A joint research team comprised of Gi Bae Kim, Ji Yeon Kim, Dr. Jong An Lee and Distinguished Professor Sang Yup Lee of the Department of Chemical and Biomolecular Engineering at KAIST, and Dr. Charles J. Norsigian and Professor Bernhard O. Palsson of the Department of Bioengineering at UCSD have developed DeepECtransformer, an AI that can predict the enzyme functions from the protein sequence. The team has established a prediction system by utilizing the AI to quickly and accurately identify the Enzyme Commission (EC) number. EC number is an enzyme function classification system designed by the International Union of Biochemistry and Molecular Biology, and to understand the metabolic characteristics of various organisms, it is necessary to develop a technology that can quickly analyze enzymes and EC numbers of the enzymes present in the genome. Various methodologies based on deep learning have been developed to analyze the features of biological sequences, including protein function prediction.
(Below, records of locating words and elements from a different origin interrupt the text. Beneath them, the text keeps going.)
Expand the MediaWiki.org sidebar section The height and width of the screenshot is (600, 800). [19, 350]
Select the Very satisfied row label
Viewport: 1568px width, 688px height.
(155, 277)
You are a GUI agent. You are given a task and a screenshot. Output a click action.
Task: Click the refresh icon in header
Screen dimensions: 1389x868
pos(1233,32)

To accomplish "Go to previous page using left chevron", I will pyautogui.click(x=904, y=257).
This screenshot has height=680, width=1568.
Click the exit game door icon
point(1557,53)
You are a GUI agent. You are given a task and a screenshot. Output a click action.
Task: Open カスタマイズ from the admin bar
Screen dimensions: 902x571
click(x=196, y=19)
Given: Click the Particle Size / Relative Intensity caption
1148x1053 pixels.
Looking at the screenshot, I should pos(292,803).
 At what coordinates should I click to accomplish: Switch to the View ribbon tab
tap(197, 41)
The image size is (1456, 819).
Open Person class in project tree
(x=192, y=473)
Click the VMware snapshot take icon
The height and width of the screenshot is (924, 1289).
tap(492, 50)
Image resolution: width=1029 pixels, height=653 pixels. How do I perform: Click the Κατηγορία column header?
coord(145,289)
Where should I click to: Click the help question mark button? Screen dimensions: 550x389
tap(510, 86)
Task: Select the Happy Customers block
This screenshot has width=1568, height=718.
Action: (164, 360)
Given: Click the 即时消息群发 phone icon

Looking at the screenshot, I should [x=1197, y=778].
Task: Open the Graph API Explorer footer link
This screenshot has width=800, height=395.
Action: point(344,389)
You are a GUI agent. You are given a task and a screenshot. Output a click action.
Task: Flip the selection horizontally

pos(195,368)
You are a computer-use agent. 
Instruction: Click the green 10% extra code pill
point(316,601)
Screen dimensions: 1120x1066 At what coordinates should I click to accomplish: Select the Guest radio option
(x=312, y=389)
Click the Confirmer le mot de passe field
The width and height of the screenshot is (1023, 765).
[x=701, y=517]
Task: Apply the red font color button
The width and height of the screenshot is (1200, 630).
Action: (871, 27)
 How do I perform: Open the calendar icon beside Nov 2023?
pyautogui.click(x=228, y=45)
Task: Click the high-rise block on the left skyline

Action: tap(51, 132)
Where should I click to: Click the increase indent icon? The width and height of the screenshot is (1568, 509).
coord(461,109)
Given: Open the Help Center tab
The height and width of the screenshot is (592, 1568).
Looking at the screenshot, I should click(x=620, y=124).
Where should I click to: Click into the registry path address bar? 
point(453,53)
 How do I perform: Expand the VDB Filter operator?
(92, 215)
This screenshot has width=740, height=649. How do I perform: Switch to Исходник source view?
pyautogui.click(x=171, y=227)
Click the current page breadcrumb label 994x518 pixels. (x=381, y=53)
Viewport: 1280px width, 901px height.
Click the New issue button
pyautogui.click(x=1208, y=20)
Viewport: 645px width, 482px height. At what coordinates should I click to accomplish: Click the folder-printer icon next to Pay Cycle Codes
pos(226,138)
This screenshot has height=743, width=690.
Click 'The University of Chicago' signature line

However, most have a problem of a black box, where the inference process of AI cannot be interpreted. Various prediction systems that utilize AI for enzyme function prediction have also been reported but they do not solve the black box problem, nor can they interpret the reasoning process at a fine-grained level (e.g., the level of amino acid residues in the enzyme sequence).

 

The joint team developed DeepECtransformer, an AI that utilizes deep learning and a protein homology analysis module, to predict the enzyme function of a given protein sequence. To better understand the features of protein sequences, the transformer architecture, which is commonly used in natural language processing, was additionally used. This was done to extract important features about enzyme functions in the context of the entire protein sequence, which enabled the team to accurately predict the EC number of the enzyme. The developed DeepECtransformer can predict a total of 5,360 EC numbers. By utilizing the prediction system, the joint research team predicted 464 enzymes of E. coli that had not yet been identified.
 
Figure 1. The neural network architecture of DeepECtransformer and the predicted EC number distribution of Escherichia coli y-ome proteins.
 

The joint team further analyzed the transformer architecture to understand the inference process of DeepECtransformer, and found that in the inference process, the AI utilizes information on catalytic active sites and/or the cofactor binding sites, which are important for enzyme function. By analyzing the black box of DeepECtransformer, it was confirmed that the AI was able to identify the features that are important for enzyme function on its own during the learning process.